Search Issues Associated with Uncorrected OCR

Newspapers and OCR

The newspapers in this collection have uncorrected OCR (Optical Character Recognition), which may render keyword searching ineffective -- to see why, take a look at the this sample, from p.205 of the Connecticut war record, May 1864:


The original, on the left, seems fairly legible, but someone forgot to tell the computer -- the same lines rendered by a respected OCR application appear on the right. If you were looking for the term "Col. Wooster" in this issue, using keyword searching, you would never find it. We strongly recommend that you take advantage of our browse filtering to find the issues that are likely to have what you are seeking, and then read through them instead of relying on keyword searching of the transcription field.

Why is the OCR so awful?

Even the most sophisticated Optical Character Recognition software has limitations in its ability to recognize printed text. Old newspapers are particularly challenging because the pages are large, the typeface is small, and the layout is often cluttered with non-text items. Add to this poor legibility of the original and, often, the fact that the digitized version of the newspaper was made from microfilm, not the original, and you end up with a "perfect storm" of ambiguity and misinterpretation.
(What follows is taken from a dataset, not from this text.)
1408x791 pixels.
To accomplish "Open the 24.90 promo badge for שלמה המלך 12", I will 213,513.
Sadly, this will only improve when the technology gets much better, or a vast army of volunteers corrects the transcription fields of millions of already-digitized pages manually.
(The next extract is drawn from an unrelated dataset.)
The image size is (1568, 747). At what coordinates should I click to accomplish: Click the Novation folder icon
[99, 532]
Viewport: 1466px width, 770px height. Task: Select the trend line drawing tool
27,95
Advantages of Filtered Browsing

The tabbed browse themes to the left of the Search Box allow browsing by titles, places, topics and date range. Because the filters reference non-transcription metadata fields, text legibility is not an issue. While filtered browsing can only narrow your search, and requires a little more participation on your part, at least it won't give "false negative" results. If a keyword search returns nothing, do give Filtered Browsing a try.